El que siempre permaneciese en este grado no leería nada. Pero nadie permanece siempre en este grado. Sin embargo, el que no lo conoce es un lector malo e inmaduro. No sabe que toda la literatura y filosofía del mundo se encuentran también dentro de él mismo, que ni el poeta más grande bebe de otra fuente que la que posee cada uno en su propio ser. Quédate aunque sólo sea una vez en la vida durante una hora, o un día, en el tercer grado, en el que ya no se lee, y después (¡el regreso es tan fácil!) serás un lector mejor, un oyente e interpretador mejor de todo lo escrito. Basta con que una sola vez hayas conocido el grado en el que la piedra del camino significa tanto como Goethe o Tolstoi y después extraerás de la vida y de ti mismo más valor, más jugo, más miel y más estímulos que nunca. Porque las obras de Goethe no son Goethe, y los libros de Dostoievski no son Dostoievski, son sólo su intento, dudoso y nunca realizado, de conjurar el mundo complejo y heterogéneo cuyo centro fue.
Intenta retener una sola vez una sucesión de ideas que se te ocurra durante un paseo. O, lo que aparentemente es más fácil, un sueño sencillo que hayas tenido esa noche. Soñaste que un hombre te amenazaba primero con un bastón y que luego te concedía una condecoración. Pero ¿quién era el hombre? Haces memoria, descubres en él rasgos de tu amigo, de tu padre, pero también hay algo en él que es distinto, que es femenino, tenía no sabes qué, algo que te recordaba a una hermana, una amada. Y el bastón, con el que te amenazaba tenía un puño que te recuerda el bastón que llevaste en tu primera excursión como colegial, y entonces irrumpen cien mil recuerdos, y si quieres retener y escribir el contenido de ese sencillo sueño, aunque sólo sea taquigráficamente o con muy pocas palabras, habrás escrito antes de llegar a la condecoración un libro entero, o dos, o diez. Porque el sueño es el agujero por el que contemplas el contenido de tu alma y ese contenido es el mundo, ni más ni menos: el mundo entero desde tu nacimiento hasta hoy, desde Homero hasta Heinrich Mann, desde el Japón hasta Gibraltar, desde Sirio hasta la Tierra, desde Caperucita Roja hasta Bergson. —Y así como el intento de escribir tu sueño se relaciona con el mundo que tu sueño abarca, así se relaciona la obra del autor con lo que éste quería decir.

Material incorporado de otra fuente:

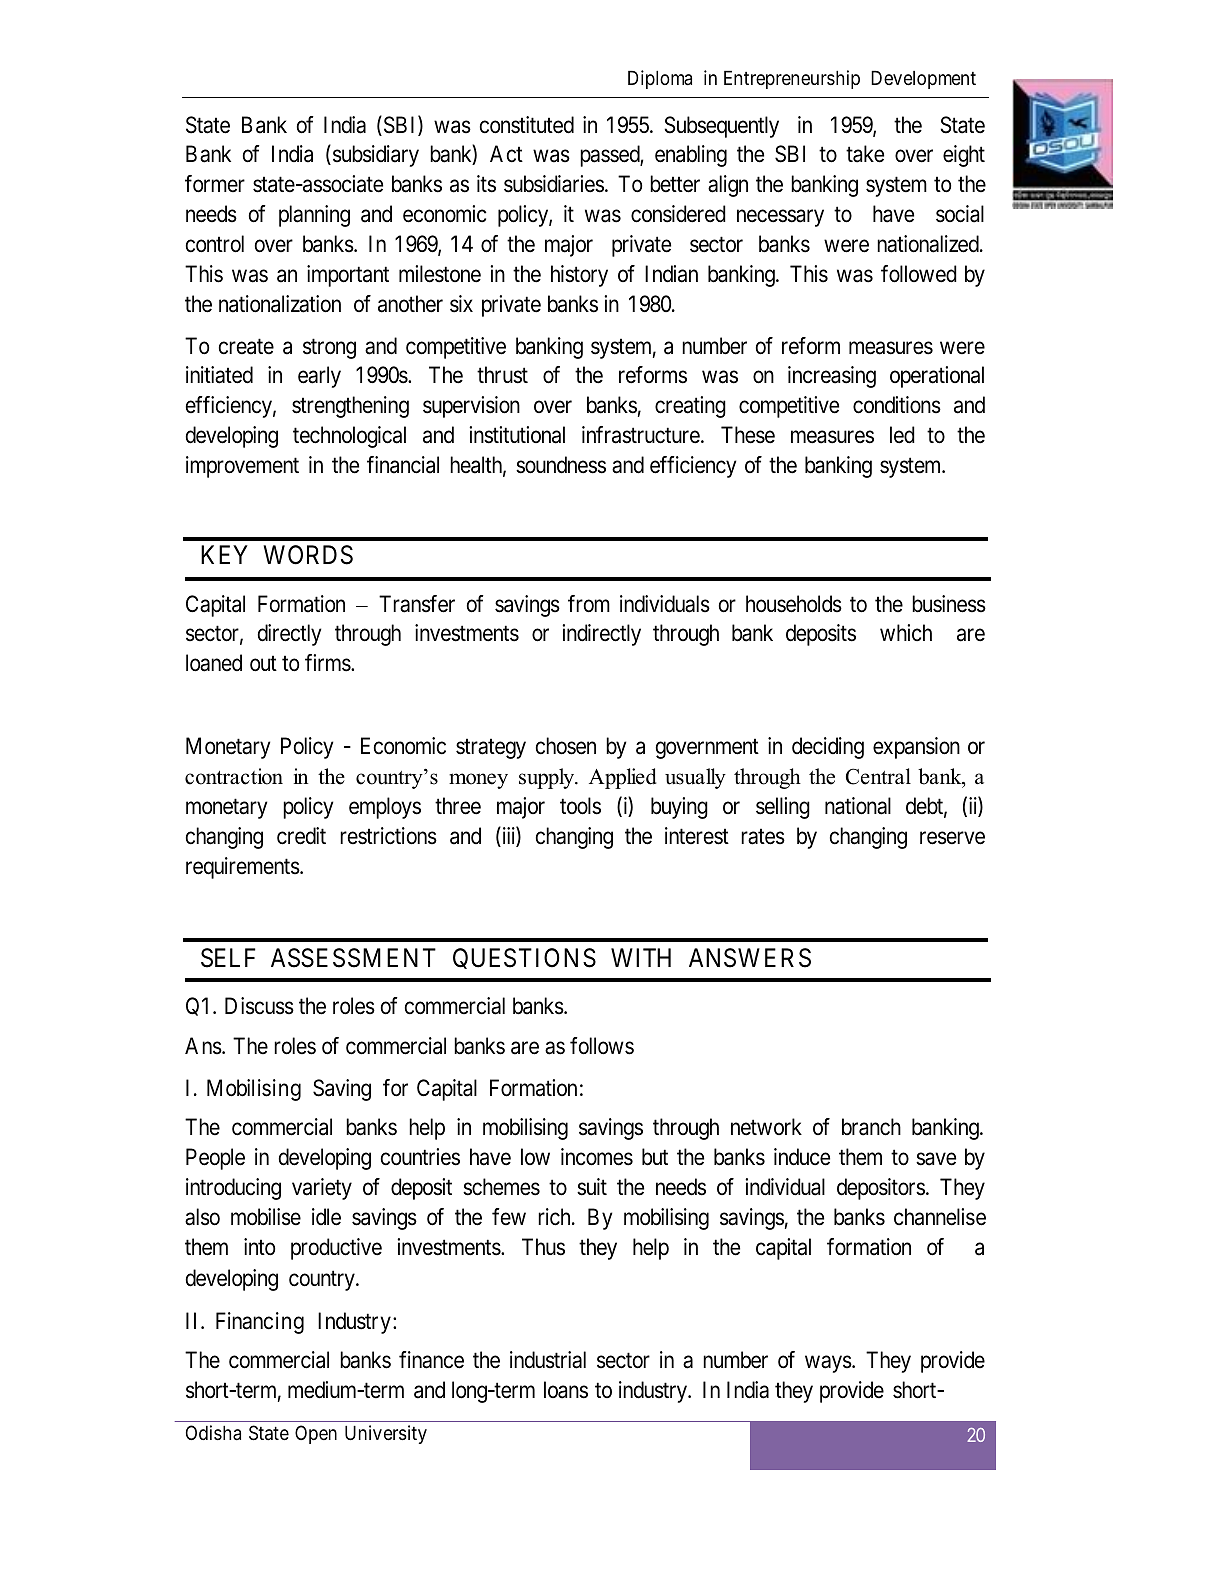 This page has height=1585, width=1225. Describe the element at coordinates (865, 154) in the page. I see `take` at that location.
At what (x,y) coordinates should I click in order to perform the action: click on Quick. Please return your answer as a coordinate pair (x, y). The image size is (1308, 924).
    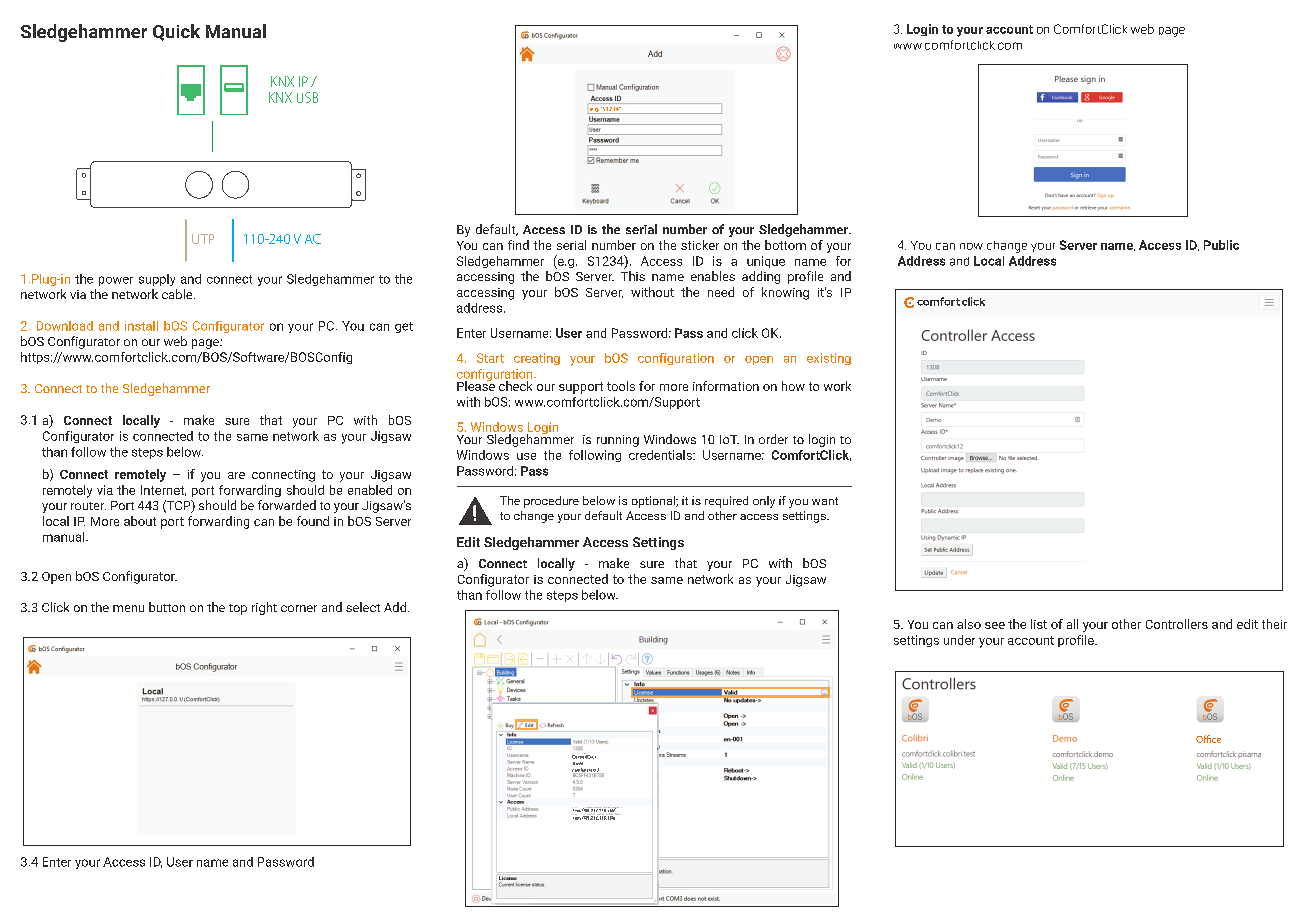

La segunda parte del «Fausto» de Goethe ha sido interpretada durante casi cien años por eruditos y aficionados que han dado las interpretaciones más hermosas y más estúpidas, las más profundas y las más banales. En cada obra literaria existe, aunque veladamente escondida bajo la superficie, la polivalencia indefinida, esa «superdeterminación de los símbolos», como dice la nueva sicología. Si no la comprendes, aunque sea una sola vez en su infinita riqueza e impenetrabilidad, te sentirás limitado ante todo poeta y pensador, tomarás por el todo lo que sólo es una pequeña parte, creerás en interpretaciones que apenas hacen justicia a la superficie.
Las evoluciones del lector entre los tres grados son, se sobreentiende, posibles en todos los terrenos. Puedes adoptar los mismos tres grados con mil grados intermedios frente a la arquitectura, la pintura, la zoología y la historia. El tercer grado, en el que eres más tú mismo, siempre superará tu condición de lector, disolverá la poesía, el arte, la historia universal. Y sin embargo, sin conocer intuitivamente este grado leerás siempre los libros, las ciencias y las artes como un colegial su gramática.